Eine Neudefinition unseres Genres, unserer »Szene« und unserer Haltung sind für unsere Generation unumgänglich, um auch in den kommenden Jahrzehnten relevant zu bleiben. Der Luxus, in einer etablierten Szene mit exzellenten Ausbildungsstätten ausgebildet zu werden, online auf permanent verfügbare Wissensbestände, Noten und Quellen zugreifen zu können und vollendete Kopien barocker Instrumente spielen zu dürfen, führt manchmal eher zu Imitation und Reproduktion des Konzertverhaltens unserer Lehrergeneration. Ein »Funke der Fantasie« oder eine Aufbruchsstimmung ist nicht unbedingt zu spüren – die Protesthaltung längst vergangen. Wie können wir daraus den Mut zu Experimenten und eine produktive Kühnheit wiedererwecken und mit unserer künstlerischen Tätigkeit verbinden?
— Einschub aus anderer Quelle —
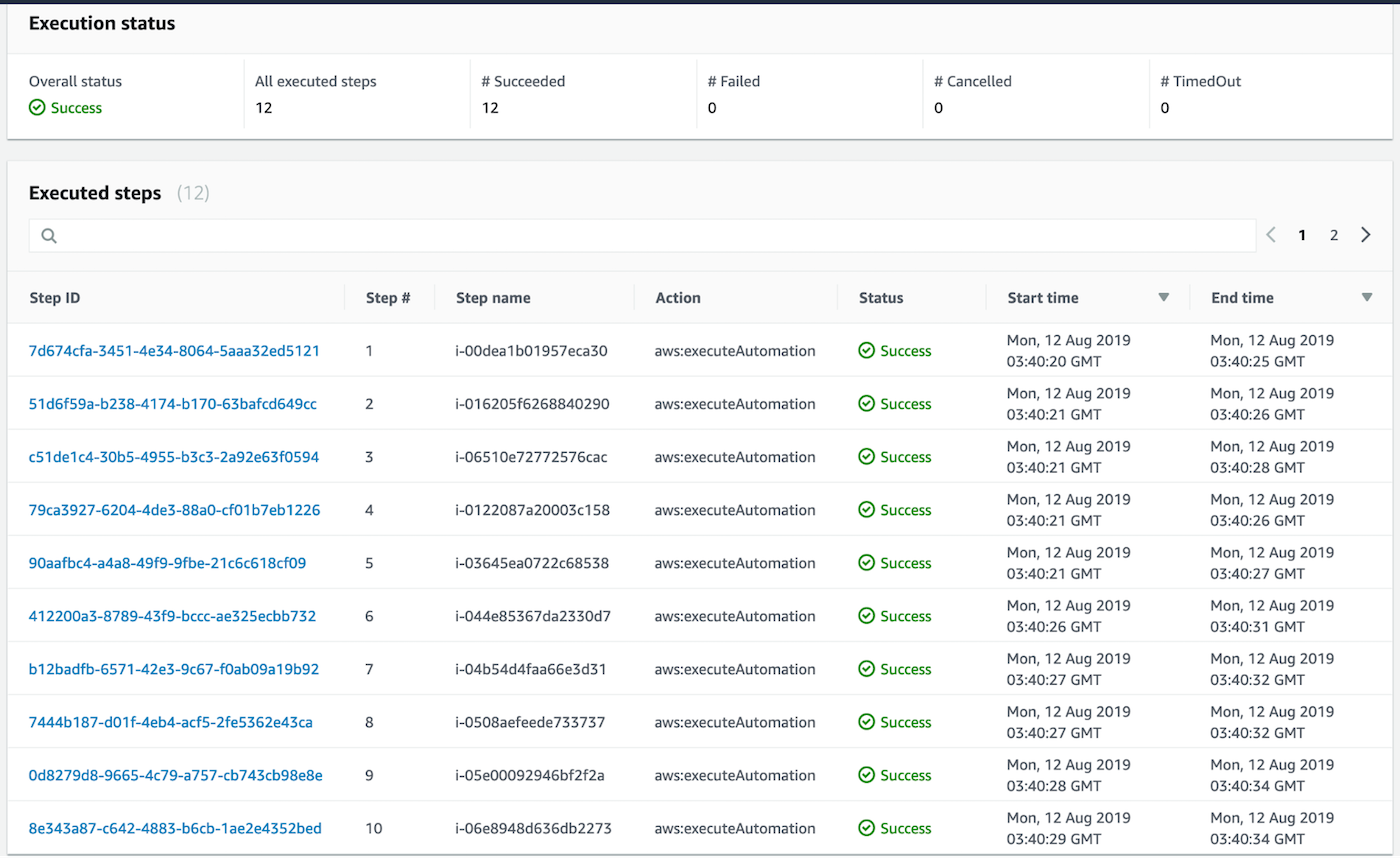Click the Step # column header
1400x858 pixels.
coord(388,298)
Faszination Klanglichkeit: Alleinstellungsmerkmal stärken
Nicht das »Alte/Antike/Historisierende« der Instrumente ist das Besondere. Es ist das Klangspektrum, das Ausübende und Zuhörende fasziniert. Das gilt es als Alleinstellungsmerkmal zu nutzen und gegebenenfalls mit Verstärkung hörbar und erfahrbar zu machen.
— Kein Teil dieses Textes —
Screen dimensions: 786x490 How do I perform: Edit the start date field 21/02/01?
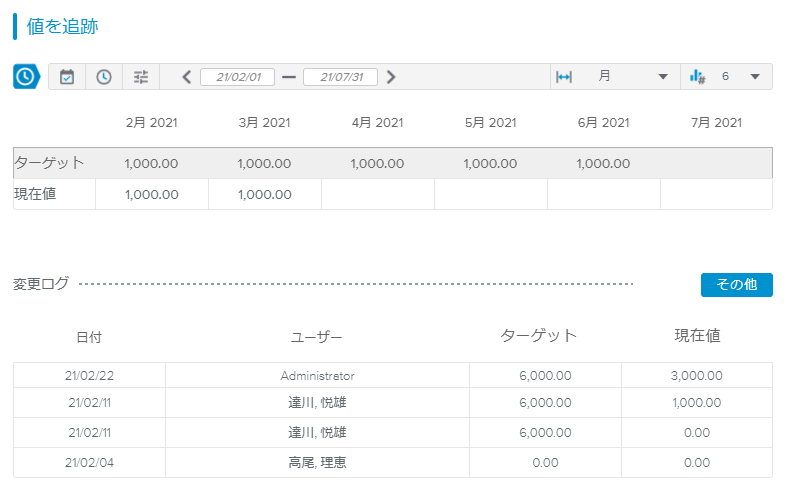pyautogui.click(x=238, y=77)
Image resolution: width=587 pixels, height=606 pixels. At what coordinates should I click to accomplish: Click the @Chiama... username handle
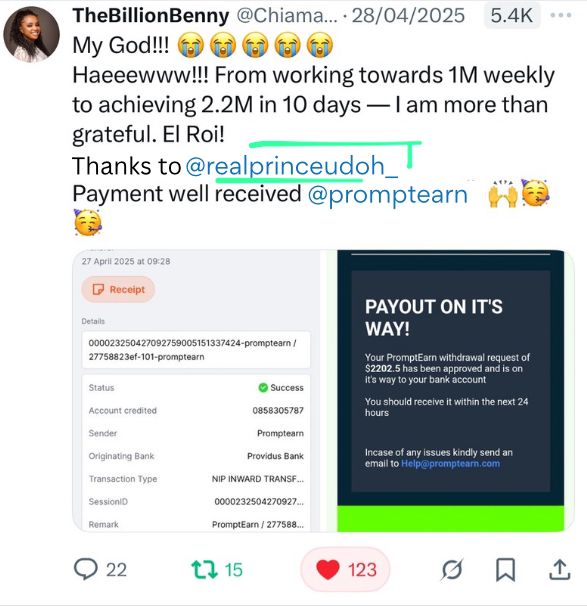coord(287,16)
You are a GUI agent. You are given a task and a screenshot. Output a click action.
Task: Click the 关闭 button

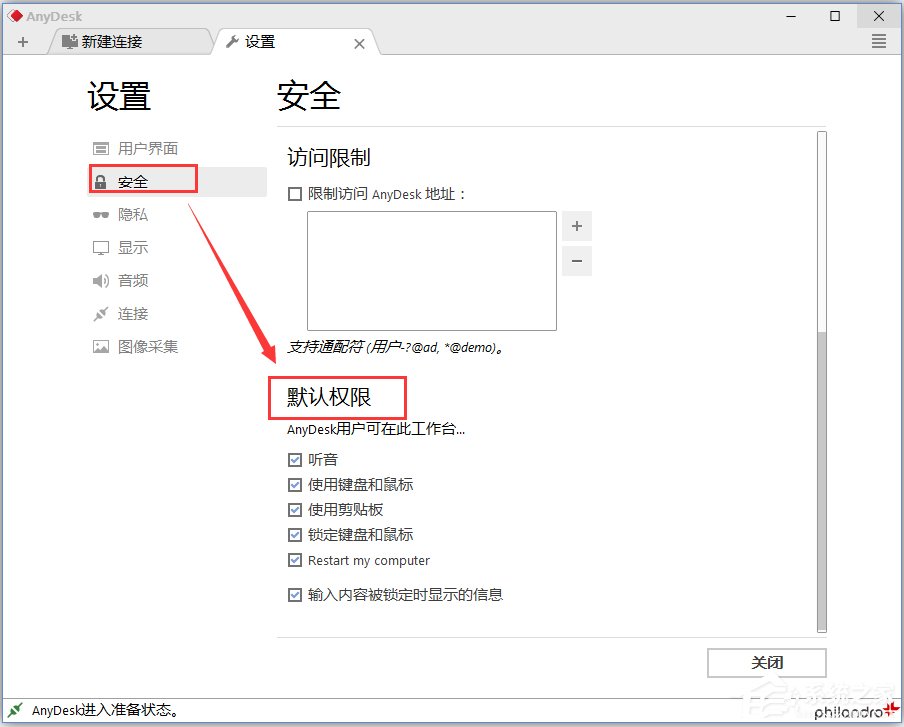[767, 663]
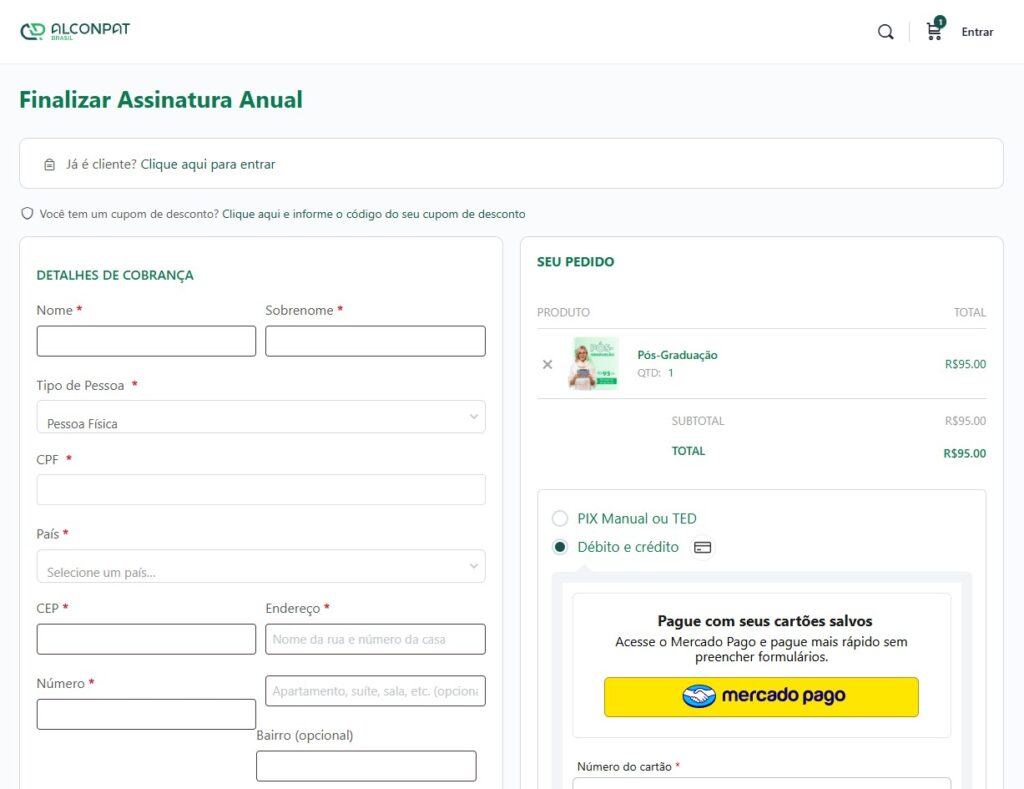The height and width of the screenshot is (789, 1024).
Task: Focus the CEP input field
Action: pyautogui.click(x=146, y=639)
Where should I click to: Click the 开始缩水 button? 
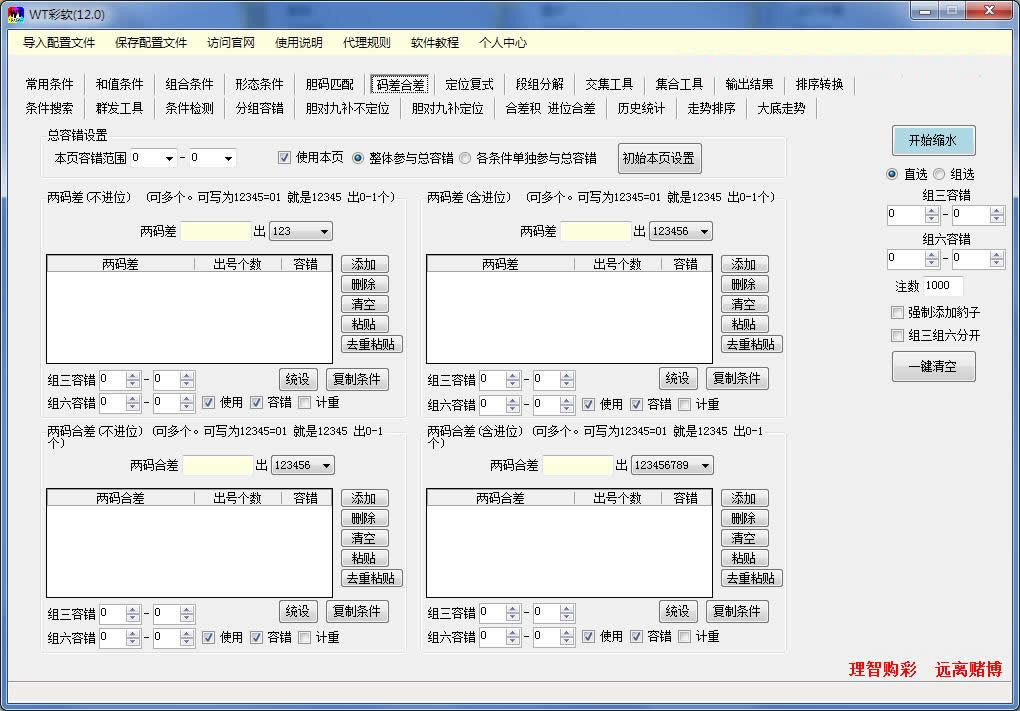click(932, 140)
»Der höhere Reichtum an Klangfarben auf dem barocken Instrumentarium sowie das komplexere Vorkommen von Obertönen hat etwas mit dem Schwingungsverhalten zu tun. Je leichter etwas schwingt, desto lauter und vermeintlich langweiliger wirkt es. Je ›komplexer‹ etwas schwingt, desto interessanter ist es, aber auch leiser. Durch die tendenziell immer lauteren und komprimierteren Mixe gehen die Nuancen der Klangfarben und der Spielweise der Alten Musik verloren – oder um es mit einfachen Worten zu sagen: Der Klang wird wortwörtlich platt gemacht.« (Jürgen Reis, Chief Engineer MBL Akustikgeräte)
Kompromisse auf Kosten der Musik und des Klanges wirken sich negativ auf die auditiven und emotionalen Eindrücke des Publikums aus. Gerade bei Aufnahmen und in (oft zu großen) Konzertsälen müssen wir den Klang primär in den Vordergrund stellen und individuell optimal unterstützen. Das erfordert eine größere Konsequenz seitens der Musiker und Veranstalter: Entweder müssen wir kleine Besetzungen und Solo-Rezitals in entsprechend intimen und akustisch passenden Räumen programmieren oder in großen Sälen adäquate technische Lösungen (Verstärkung, objektbasierte Verstärkung, Raumsimulations-Software) integrieren.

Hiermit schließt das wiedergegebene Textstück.